▶ _Document segment_
* * * *
The ABCs of PTCs: A Private Trust Company Primer

As many families reevaluate their estate plans and fiduciary structures in the current environment, they often consider a private trust company (“PTC”). To assist in these discussions, we have created a PTC Primer, which can be found below or downloaded here. The Primer includes:

  • an overview of PTCs and how they operate
  • why PTCs may be preferable to the traditional trustee model
  • a diagram of a common PTC structure and Willow Street roles
  • the role and responsibilities of a PTC Board
  • the role and responsibilities of a PTC Secretary
  • elements of Wyoming situs

We hope this is helpful for you and your client families, and welcome the opportunity for further discussions about PTCs and other Wyoming-based fiduciary solutions.

An overview of Wyoming Private Trust Companies (PTC)

PTC Primer

The Private Trust Company allows client families to unbundle fiduciary services in furtherance of family and financial goals. Some states, including Wyoming, have authorized Private Trust Companies (“PTCs”). The PTC is a business entity organized to provide fiduciary services to a family, which is broadly defined to include multiple generations and branches of an individual family. The PTC combines the structure and benefits of a corporate trustee with the flexibility of allowing trusted advisors and family members to participate in PTC operation and trust governance, as appropriate and consistent with tax objectives. It also allows the family or its trusts to own the trust company that serves as trustee of its family trusts.
* * * *
▶ _Material supplied_
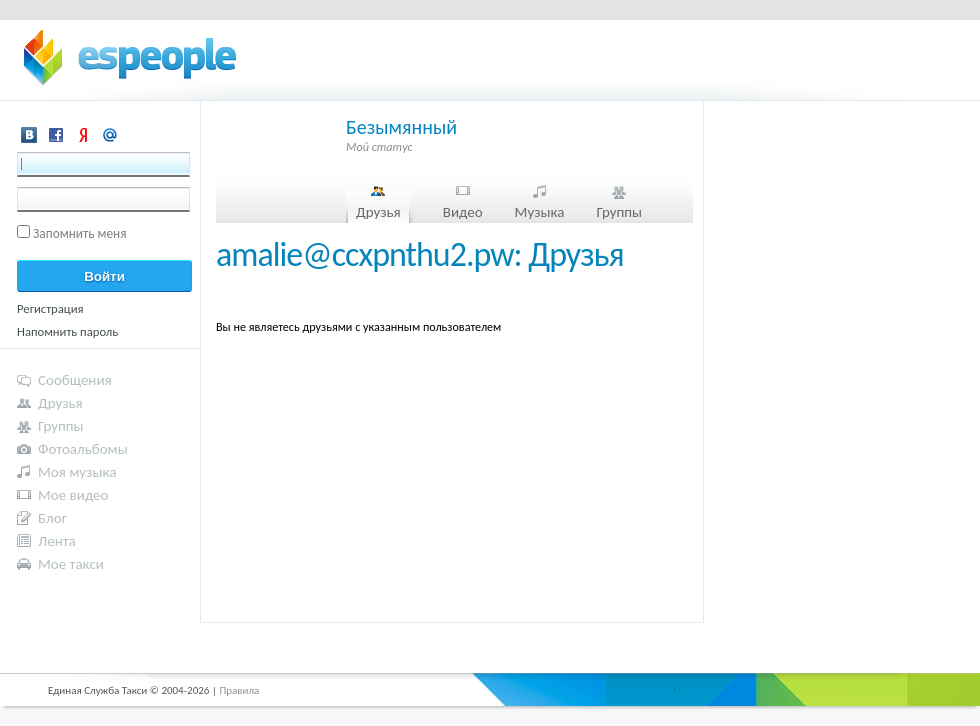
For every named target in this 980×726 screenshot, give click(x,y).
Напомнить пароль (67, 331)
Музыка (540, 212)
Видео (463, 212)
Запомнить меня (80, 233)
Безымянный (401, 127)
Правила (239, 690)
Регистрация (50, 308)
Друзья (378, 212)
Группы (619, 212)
* * * *
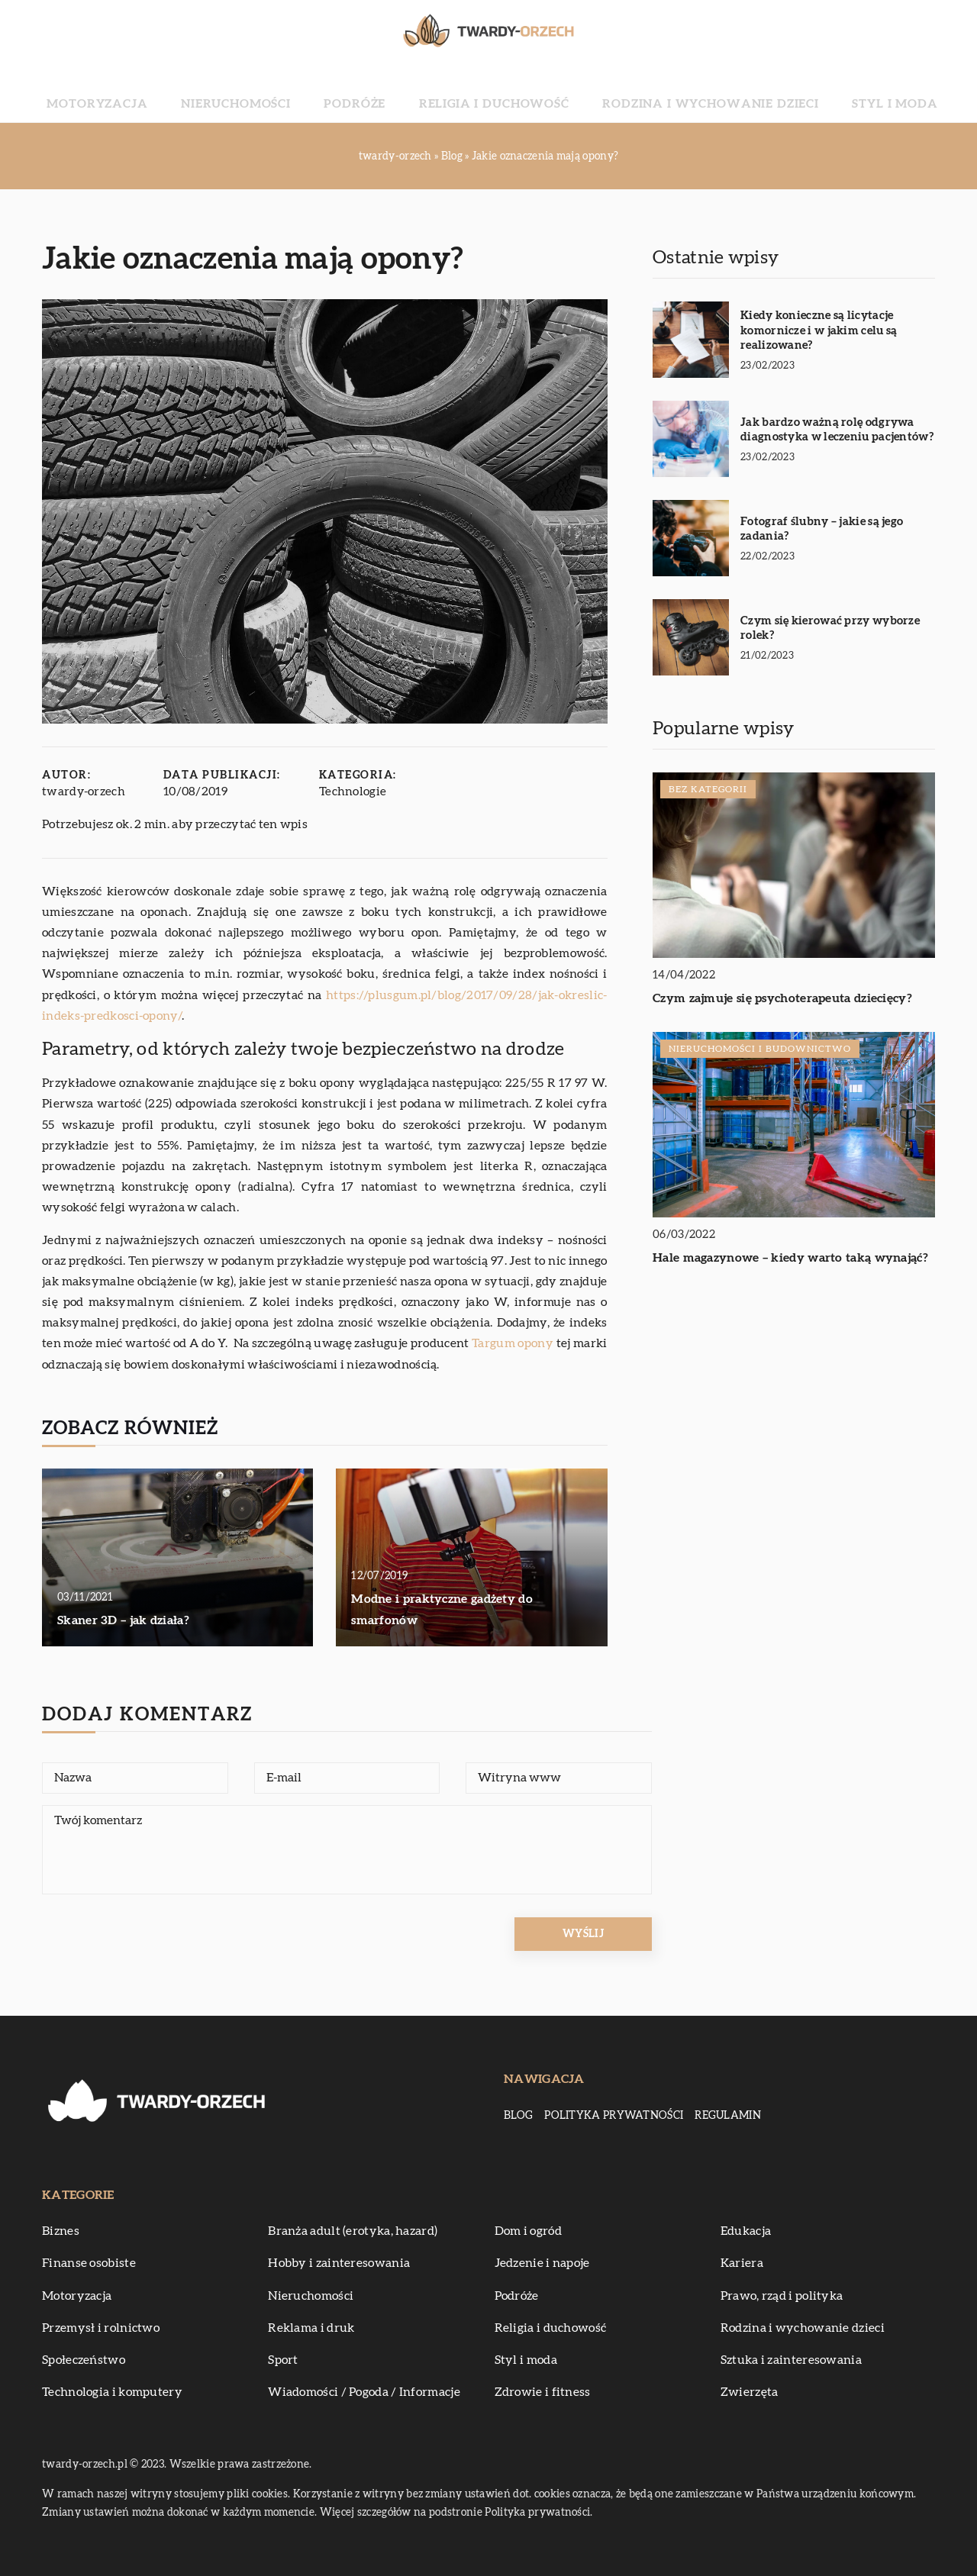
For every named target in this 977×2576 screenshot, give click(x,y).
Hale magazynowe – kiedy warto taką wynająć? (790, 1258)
* * * *
▶ _Work to do_
A) Check each statement against the PTC primer. Answer yes or no for each, and quote the words from the primer that decide it.
(i) Wyoming is among the states that have authorized private trust companies.
(ii) The family a PTC serves is limited to a single generation.
(iii) A family or its trusts may own the trust company that acts as trustee of its family trusts.
B) Transcribe the PTC primer from "As many families" down to "Trust Companies (PTC)".

▶ _In response_
A)
(i) Yes: "Some states, including Wyoming, have authorized Private Trust Companies"
(ii) No: "which is broadly defined to include multiple generations and branches of an individual family"
(iii) Yes: "It also allows the family or its trusts to own the trust company that serves as trustee of its family trusts."

B)
As many families reevaluate their estate plans and fiduciary structures in the current environment, they often consider a private trust company (“PTC”). To assist in these discussions, we have created a PTC Primer, which can be found below or downloaded here. The Primer includes:

  • an overview of PTCs and how they operate
  • why PTCs may be preferable to the traditional trustee model
  • a diagram of a common PTC structure and Willow Street roles
  • the role and responsibilities of a PTC Board
  • the role and responsibilities of a PTC Secretary
  • elements of Wyoming situs

We hope this is helpful for you and your client families, and welcome the opportunity for further discussions about PTCs and other Wyoming-based fiduciary solutions.

An overview of Wyoming Private Trust Companies (PTC)